Tucked away in the corner of the pro shop at Formby Hall Golf Resort and Spa sit a couple of unassuming rooms. To most these rooms aren’t anything special, but this is where some of the most talented golfers of all time have come to refine their putting skills.
These rooms are home to Phil Kenyon Putting, the base for two of golfs best putting coaches, Kenyon and his right-hand man Mike Kanski. The secret to the company’s success Kanski says is down to him and Phil “complementing each other well” and “being good friends.”
Even if his boss is more renowned, Kanski is also highly regarded as one of the best coaches in the business.
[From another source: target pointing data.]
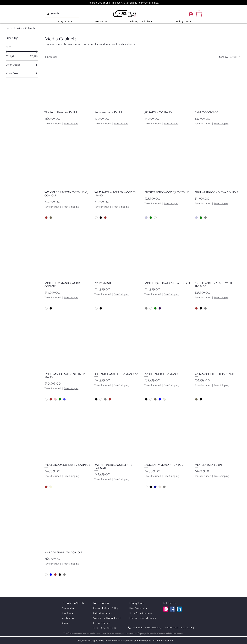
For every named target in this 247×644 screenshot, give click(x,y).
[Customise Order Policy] (109, 618)
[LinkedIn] (179, 609)
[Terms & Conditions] (109, 628)
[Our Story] (74, 613)
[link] (199, 14)
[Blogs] (74, 623)
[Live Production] (145, 608)
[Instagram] (166, 609)
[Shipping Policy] (106, 613)
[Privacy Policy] (109, 623)
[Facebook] (172, 609)
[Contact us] (74, 618)
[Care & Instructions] (145, 613)
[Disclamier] (74, 608)
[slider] (7, 52)
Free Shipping (71, 124)
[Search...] (61, 14)
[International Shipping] (145, 618)
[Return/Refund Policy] (109, 608)
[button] (64, 21)
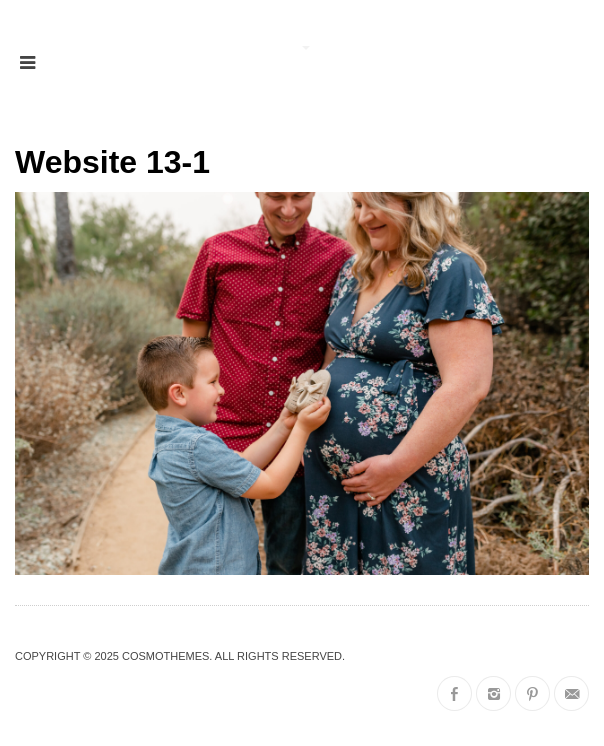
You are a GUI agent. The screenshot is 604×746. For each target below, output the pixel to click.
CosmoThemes (165, 656)
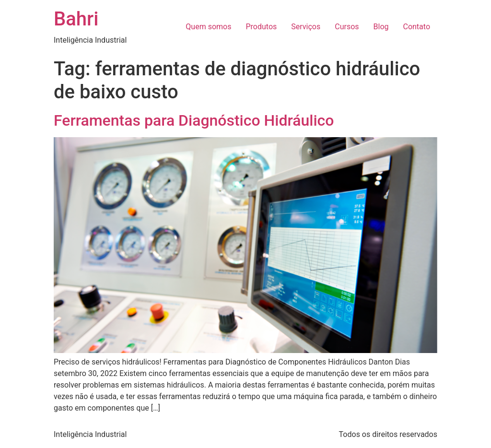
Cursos (347, 26)
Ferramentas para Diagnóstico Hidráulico (194, 120)
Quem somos (208, 26)
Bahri (76, 19)
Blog (381, 26)
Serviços (305, 26)
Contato (416, 26)
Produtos (261, 26)
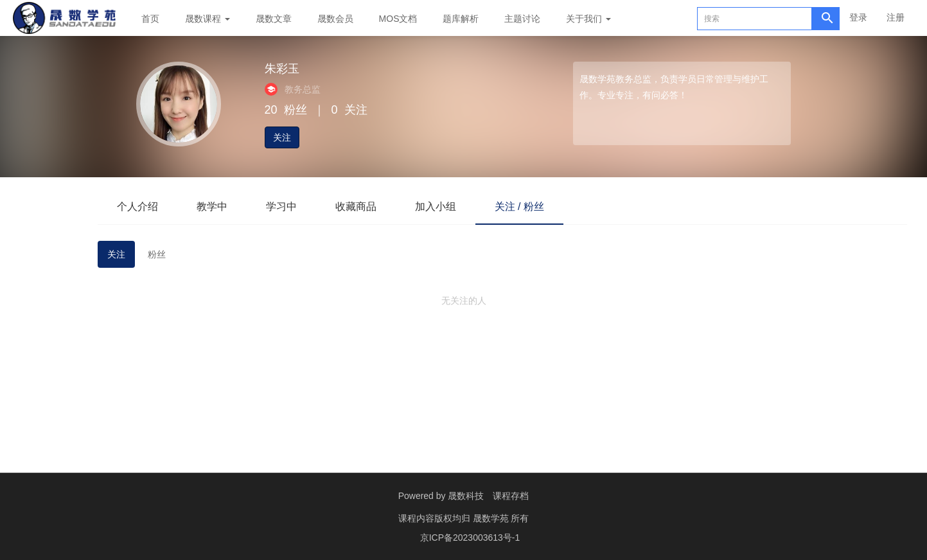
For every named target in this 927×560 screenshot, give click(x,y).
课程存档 (511, 496)
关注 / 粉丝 (519, 206)
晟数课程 (207, 19)
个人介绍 (137, 206)
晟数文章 (274, 19)
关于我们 (588, 19)
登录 (858, 17)
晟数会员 (335, 19)
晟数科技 (466, 496)
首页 (150, 19)
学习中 (281, 206)
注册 (896, 17)
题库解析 (461, 19)
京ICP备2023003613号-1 (470, 538)
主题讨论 (522, 19)
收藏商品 (356, 206)
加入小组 (436, 206)
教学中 (212, 206)
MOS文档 (398, 19)
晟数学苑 (492, 518)
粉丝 (157, 254)
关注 (282, 137)
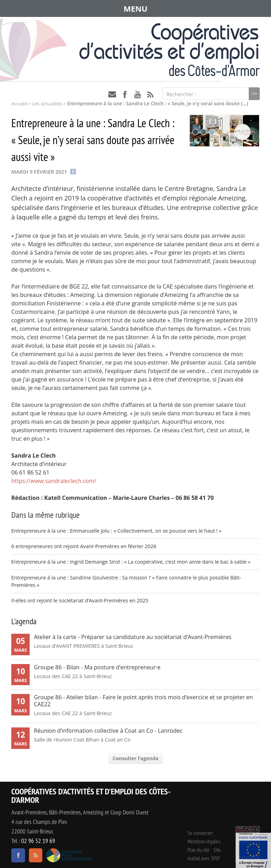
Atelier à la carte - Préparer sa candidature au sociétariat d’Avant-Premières (133, 637)
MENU (136, 8)
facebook (125, 94)
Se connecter (200, 833)
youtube (138, 94)
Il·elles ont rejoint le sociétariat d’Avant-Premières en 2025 (80, 600)
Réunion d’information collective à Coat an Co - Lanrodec (108, 731)
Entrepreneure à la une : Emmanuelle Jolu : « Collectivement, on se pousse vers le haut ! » (116, 531)
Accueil (19, 104)
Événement (253, 850)
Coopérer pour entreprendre (70, 855)
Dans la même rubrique (46, 515)
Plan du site (198, 850)
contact (112, 94)
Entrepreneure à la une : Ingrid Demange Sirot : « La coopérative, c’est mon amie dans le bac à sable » (131, 562)
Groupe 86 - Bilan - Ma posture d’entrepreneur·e (97, 667)
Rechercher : (181, 94)
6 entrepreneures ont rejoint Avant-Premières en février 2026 (84, 546)
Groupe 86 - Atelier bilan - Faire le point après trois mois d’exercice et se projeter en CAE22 (143, 700)
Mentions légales (204, 841)
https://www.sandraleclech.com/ (54, 481)
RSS (150, 94)
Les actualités (47, 104)
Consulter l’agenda (136, 758)
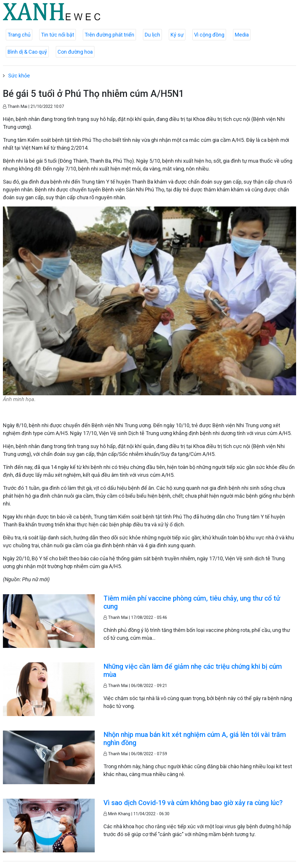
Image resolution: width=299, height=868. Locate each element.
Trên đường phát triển (109, 35)
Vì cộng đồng (209, 35)
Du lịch (152, 35)
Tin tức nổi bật (57, 35)
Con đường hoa (75, 52)
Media (242, 35)
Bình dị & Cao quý (27, 52)
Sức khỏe (19, 75)
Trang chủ (19, 35)
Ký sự (177, 35)
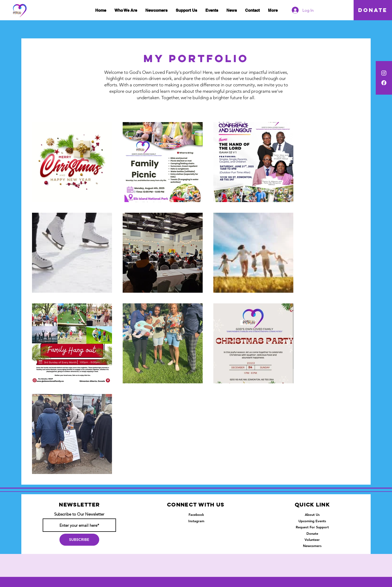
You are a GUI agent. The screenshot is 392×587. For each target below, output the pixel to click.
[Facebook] (384, 83)
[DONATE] (373, 10)
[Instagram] (384, 73)
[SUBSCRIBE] (79, 540)
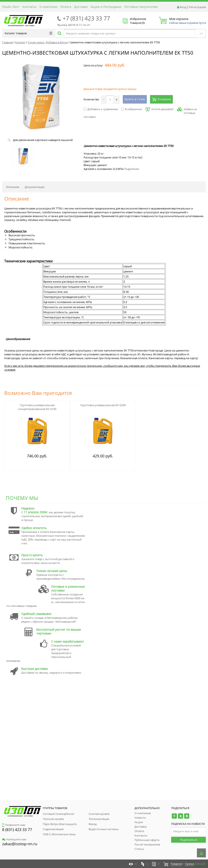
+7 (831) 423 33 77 (86, 18)
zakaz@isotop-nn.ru (20, 844)
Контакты (29, 7)
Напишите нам (14, 839)
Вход (183, 7)
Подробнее (131, 169)
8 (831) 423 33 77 (17, 829)
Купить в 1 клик (135, 99)
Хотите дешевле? (159, 109)
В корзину (161, 99)
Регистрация (198, 7)
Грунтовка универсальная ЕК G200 (103, 405)
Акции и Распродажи (106, 7)
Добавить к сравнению (101, 109)
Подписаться (188, 840)
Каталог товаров (28, 33)
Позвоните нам (14, 825)
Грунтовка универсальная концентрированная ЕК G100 (37, 407)
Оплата (66, 7)
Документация (34, 187)
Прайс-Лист (10, 7)
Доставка (81, 7)
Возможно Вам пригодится (38, 393)
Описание (12, 187)
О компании (48, 7)
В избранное (131, 109)
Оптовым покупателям (141, 7)
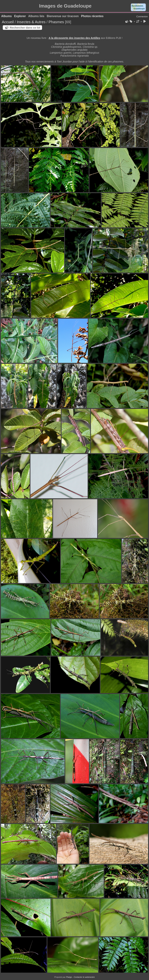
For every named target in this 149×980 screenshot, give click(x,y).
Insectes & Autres (32, 22)
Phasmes (56, 22)
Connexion (142, 16)
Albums (6, 16)
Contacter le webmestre (84, 977)
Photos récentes (92, 16)
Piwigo (69, 977)
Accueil (8, 22)
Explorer (20, 16)
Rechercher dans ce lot (25, 27)
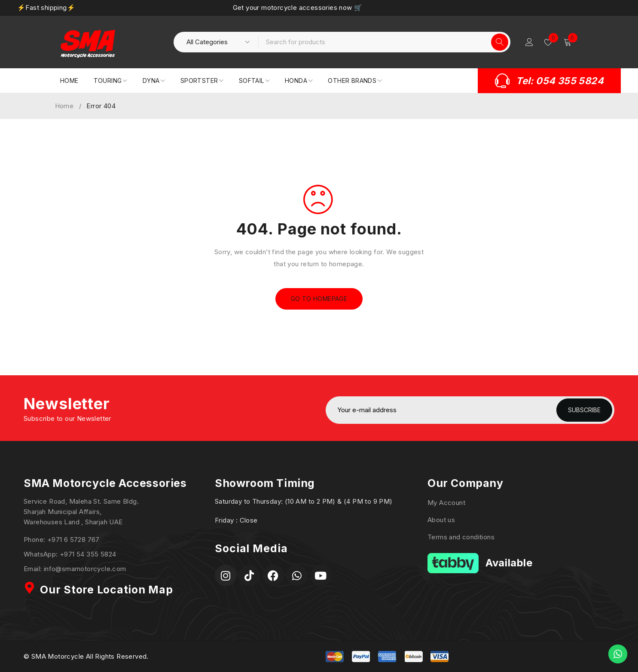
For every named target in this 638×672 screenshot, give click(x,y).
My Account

With a stable that includes former major champion Martin Kaymer and multiple DP World Tour winner Matt Wallace, the Southport native is well respected in his own right.
It was as a member at a local club that he became friends with Kenyon, who then invited him to become a coach in “the lab” at his company in 2011.
Kanski, 41, had not thought about coaching in such a specific area as putting when he got his PGA Pro license. He said: “I never went out to be a putting coach. Being friends with Phil meant the role just sort of fell into my lap.”
This led to him working behind closed doors for three years. Then in 2014 Kenyon wanted his understudy to get out and coach players on tour. This is where the approachable Kanski found out the hard way the difference between coaching at the putting centre and in tournaments.
He explained: “I didn’t realise out at a tournament how much of it was more mental coaching. I heard Phil talking about it, and I thought ‘yeah, I can do that.’
“ All the stuff I had been doing at the centre wasn’t as important. It was more reassuring my players about their technique if they had a poor round putting.”
Data is also key to his job and over the past five years players and coaches have put more emphasis on looking at strokes gained putting. For Kanski this is something those under his tutelage excel at with most of his players being in the top 100 on the DP World Tour.
Hung on the walls around the putting area, where the likes of Rory Mcilroy and Justin Rose have stood, are flags from The Open signed by Kenyon’s students and other pieces of player memorabilia. In the corner is Kanski’s personal area of accomplishments where he has a picture of one of his pupils, professional Andy Sullivan, winning on tour.
This is an achievemant Kanski is clearly proud of even if he does not take credit for it.
He said: “I don’t think there’s one standout moment. When someone wins, I go ‘well I’m kind of a part of that,’ but the player’s won, it’s not on me, I don’t feel a massive personal achievement.”
The goal for Kanski now is to add to the list of major winners that have honed their putting technique in a room that’s hidden away at the back of a pro shop in Formby.